> SUPPLIED PASSAGE:
Even with xymonnet --no-ares it will crash. It seems that does not turn
off the c-ares codepath entirely as c-ares is still mentioned in the
backtrace.

Does anyone have any clue what is causing this? I see in the backtrace
at #7 that may very well be some unicode character it is choking on, but
I don't have any unicode characters in DNS... If this is really an
intermittent problem with c-ares it would be wise to consider an
alternative that is under heavy development like libasr:
https://www.opensmtpd.org/announces/libasr-1.0.0.txt
list Mark Felder · Mon, 05 Jan 2015 08:17:14 -0600 ·
Another FreeBSD user hit this and helped track this down. This crash is
specific to 4.3.18 but affects all platforms.

http://sourceforge.net/p/xymon/code/7484/tree//branches/4.3.18/xymonnet/dns2.c?diff=516c17fd34309d2eb14bcb64:7483

addtobuffer_many() in case T_AAAA is a variadic function that needs to
terminate in a NULL.

> TASKS:
[1] Say whether each statement agrees with the thread about the xymonnet crash above, answering yes or no and quoting the words of the thread that decide it. (a) The crash occurs only in version 4.3.18. (b) Running xymonnet with --no-ares avoids the crash. (c) The poster has unicode characters in DNS.
[2] Write the next part of the thread about the xymonnet crash, picking up after its final sentence.

> SUPPLIED MATERIAL:
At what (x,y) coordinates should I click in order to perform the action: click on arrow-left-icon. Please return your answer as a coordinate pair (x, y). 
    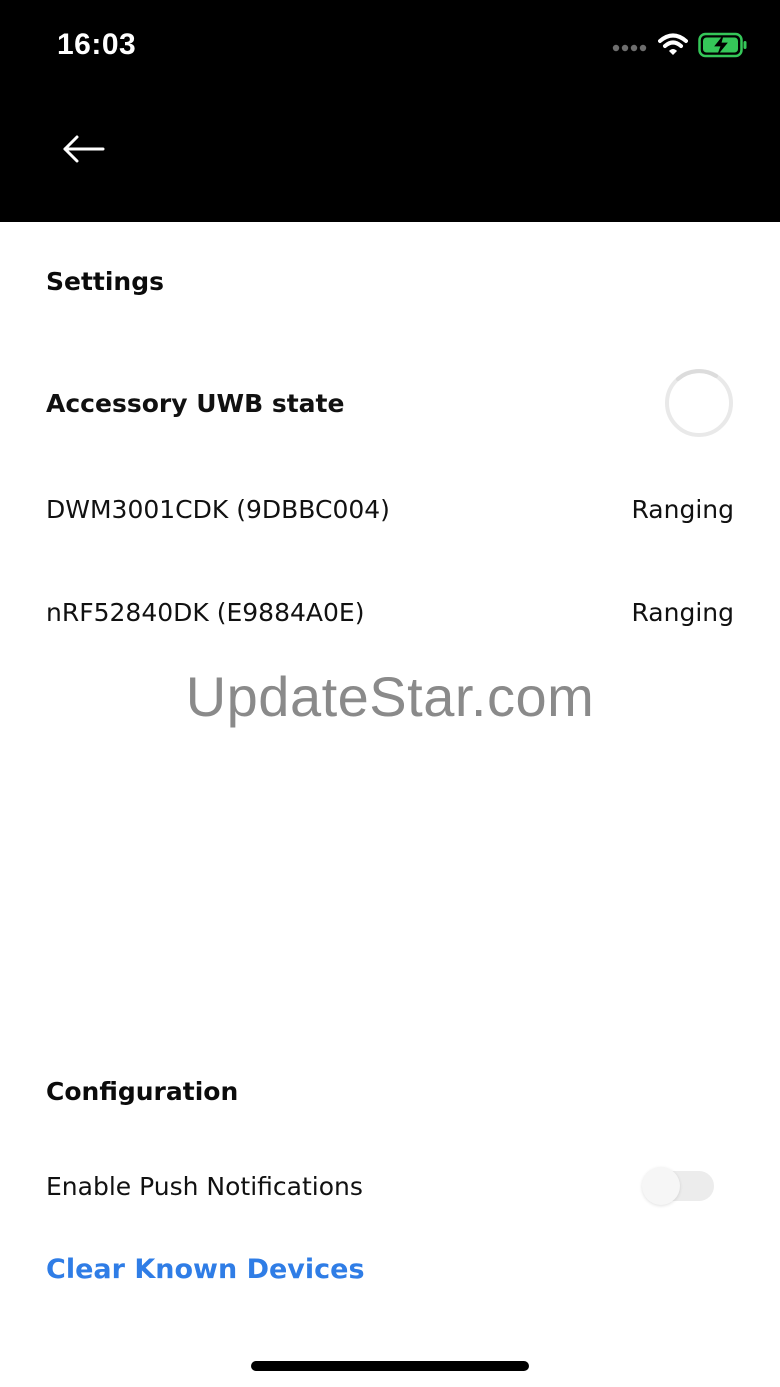
    Looking at the image, I should click on (83, 151).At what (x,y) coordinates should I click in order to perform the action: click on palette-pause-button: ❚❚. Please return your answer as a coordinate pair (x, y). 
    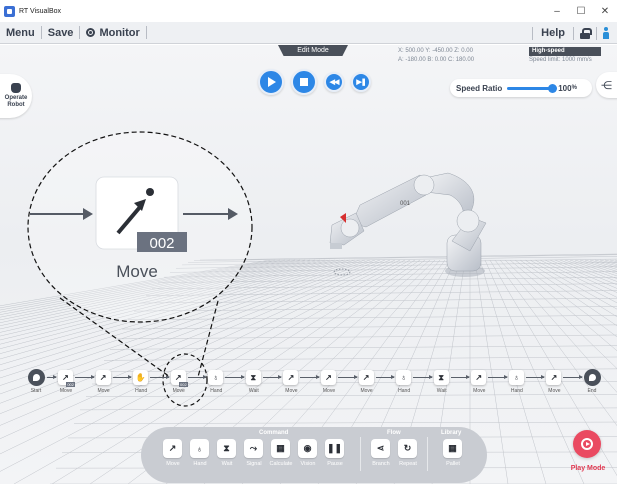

> ACTIVITY ANSWERS:
[1]
(a) Yes: "This crash is specific to 4.3.18 but affects all platforms."
(b) No: "Even with xymonnet --no-ares it will crash."
(c) No: "I don't have any unicode characters in DNS"

[2]
This patch fixes the crash caused by any DNS checks which return AAAA
records.

https://svnweb.freebsd.org/ports/head/net-mgmt/xymon-server/files/patch-xymonnet_dns2.c?view=markup&pathrev=376300
list Wallace Barrow · Mon, 05 Jan 2015 16:03:20 -0600 ·
No issues for me after updated so far. Thanks!
list Laurent Royer · Sun, 25 Jan 2015 02:36:26 +0000 ·
Well,


The "Task xymonnet terminated by signal 6?" append every five minutes.


You should have a "delayred=dns:5" in the hosts.cfg. Perhaps combined with a downtime.


I have had such a problem and it's now resolved like that.


Regards


Laurent Royer
?
list Jeremy Laidman · Sat, 7 Feb 2015 08:34:53 +1100 ·
On 25 January 2015 at 13:36, Laurent ROYER <user-15b052bbd14c@xymon.invalid>
wrote:
The "Task xymonnet terminated by signal 6​" append every five minutes.
What version of Xymon are you running?  There is a known bug in 4.3.18 that
was fixed in January.
quoted from Laurent Royer
You should have a "delayred=dns:5" in the hosts.cfg. Perhaps combined with
a downtime.
Interesting work-around.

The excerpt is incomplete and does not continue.